The five pitchers in the Yankees’ Opening Day rotation have combined to start one less than half of the Yankees’ games this season (58 of 118). Pineda has made just four starts, one of which ended in that second-inning ejection. Ivan Nova had season-ending Tommy John surgery after posting an 8.27 ERA in just four starts. CC Sabathia had season-ending knee surgery after posting a 5.28 ERA in eight starts. MasahiroTanaka made 18 starts before it was discovered that his ulnar collateral ligament was torn. Only 39-year-old HirokiKuroda has avoided the disabled list, and he has been disappointing, posting a career-worst 95 ERA+ through 24 starts.

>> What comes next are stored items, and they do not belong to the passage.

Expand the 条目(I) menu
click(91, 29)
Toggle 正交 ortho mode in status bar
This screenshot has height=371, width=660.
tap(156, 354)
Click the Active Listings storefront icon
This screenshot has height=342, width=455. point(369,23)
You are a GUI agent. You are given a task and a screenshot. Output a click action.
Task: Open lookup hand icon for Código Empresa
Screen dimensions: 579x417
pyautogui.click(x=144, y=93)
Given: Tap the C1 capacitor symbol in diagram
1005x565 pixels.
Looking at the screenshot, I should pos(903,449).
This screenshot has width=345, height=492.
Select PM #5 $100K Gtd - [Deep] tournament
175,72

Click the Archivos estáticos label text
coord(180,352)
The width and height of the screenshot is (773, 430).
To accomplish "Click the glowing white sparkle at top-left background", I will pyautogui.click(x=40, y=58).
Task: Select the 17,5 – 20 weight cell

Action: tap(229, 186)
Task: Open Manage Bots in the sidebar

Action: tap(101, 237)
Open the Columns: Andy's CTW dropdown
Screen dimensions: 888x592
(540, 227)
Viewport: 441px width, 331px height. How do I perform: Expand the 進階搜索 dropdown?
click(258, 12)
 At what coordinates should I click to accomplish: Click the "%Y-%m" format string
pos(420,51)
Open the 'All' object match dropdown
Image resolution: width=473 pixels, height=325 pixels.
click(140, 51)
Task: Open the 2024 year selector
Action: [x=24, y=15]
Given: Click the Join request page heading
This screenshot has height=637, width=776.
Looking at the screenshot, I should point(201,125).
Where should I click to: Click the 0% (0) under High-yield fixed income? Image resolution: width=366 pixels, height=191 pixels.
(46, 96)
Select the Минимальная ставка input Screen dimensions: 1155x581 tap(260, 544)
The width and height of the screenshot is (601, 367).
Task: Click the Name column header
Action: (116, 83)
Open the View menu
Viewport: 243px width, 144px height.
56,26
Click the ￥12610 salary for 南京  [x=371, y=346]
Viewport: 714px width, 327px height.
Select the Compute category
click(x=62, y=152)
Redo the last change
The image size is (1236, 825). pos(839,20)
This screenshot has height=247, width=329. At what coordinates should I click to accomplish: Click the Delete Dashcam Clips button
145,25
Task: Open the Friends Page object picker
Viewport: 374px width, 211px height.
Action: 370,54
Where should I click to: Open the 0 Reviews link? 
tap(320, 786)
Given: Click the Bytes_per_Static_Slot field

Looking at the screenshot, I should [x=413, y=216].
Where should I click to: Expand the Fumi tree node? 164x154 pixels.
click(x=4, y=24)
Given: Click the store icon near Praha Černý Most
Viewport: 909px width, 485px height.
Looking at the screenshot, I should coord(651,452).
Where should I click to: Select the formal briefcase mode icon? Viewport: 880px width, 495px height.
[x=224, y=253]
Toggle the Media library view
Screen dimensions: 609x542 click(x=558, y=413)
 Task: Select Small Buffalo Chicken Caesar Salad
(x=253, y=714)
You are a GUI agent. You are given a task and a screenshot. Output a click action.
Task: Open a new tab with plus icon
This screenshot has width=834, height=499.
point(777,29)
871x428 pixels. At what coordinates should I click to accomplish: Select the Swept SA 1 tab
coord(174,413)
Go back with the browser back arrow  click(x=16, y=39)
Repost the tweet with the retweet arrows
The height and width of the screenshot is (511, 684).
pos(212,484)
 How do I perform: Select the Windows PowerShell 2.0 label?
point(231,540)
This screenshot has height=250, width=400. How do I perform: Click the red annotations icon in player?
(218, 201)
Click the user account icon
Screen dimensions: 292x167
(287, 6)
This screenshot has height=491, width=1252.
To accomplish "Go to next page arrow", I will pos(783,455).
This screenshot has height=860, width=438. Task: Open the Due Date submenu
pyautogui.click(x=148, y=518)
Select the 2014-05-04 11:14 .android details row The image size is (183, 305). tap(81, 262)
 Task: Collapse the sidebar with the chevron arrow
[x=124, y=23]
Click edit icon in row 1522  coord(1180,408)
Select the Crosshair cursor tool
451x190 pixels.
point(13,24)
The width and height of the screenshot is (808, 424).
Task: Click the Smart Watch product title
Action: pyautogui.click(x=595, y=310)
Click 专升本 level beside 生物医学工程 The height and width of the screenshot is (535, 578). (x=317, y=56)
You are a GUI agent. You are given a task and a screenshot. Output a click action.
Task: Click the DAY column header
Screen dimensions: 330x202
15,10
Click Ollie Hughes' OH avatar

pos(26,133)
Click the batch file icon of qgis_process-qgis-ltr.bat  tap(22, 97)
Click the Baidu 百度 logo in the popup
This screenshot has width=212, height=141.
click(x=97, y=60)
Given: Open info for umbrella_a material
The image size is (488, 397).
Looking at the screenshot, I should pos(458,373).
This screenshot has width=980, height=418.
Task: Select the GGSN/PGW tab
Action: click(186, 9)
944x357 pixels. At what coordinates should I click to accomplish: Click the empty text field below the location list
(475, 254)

Despite the utter devastation of their rotation, the Yankees continue to hang on to hope in the American League wild-card race. The Orioles may be running away with the AL East, but the Yankees remain just 2 1/2 games out of the second wild-card spot heading into Wednesday’s action. It’s a precarious position. Despite the small deficit, New York is in fifth place in a race for two spots, trailing the Angels, who seem to have a playoff berth well in hand, and the tightly bunched Tigers, Mariners, and Blue Jays, who are all battling for that second wild-card spot.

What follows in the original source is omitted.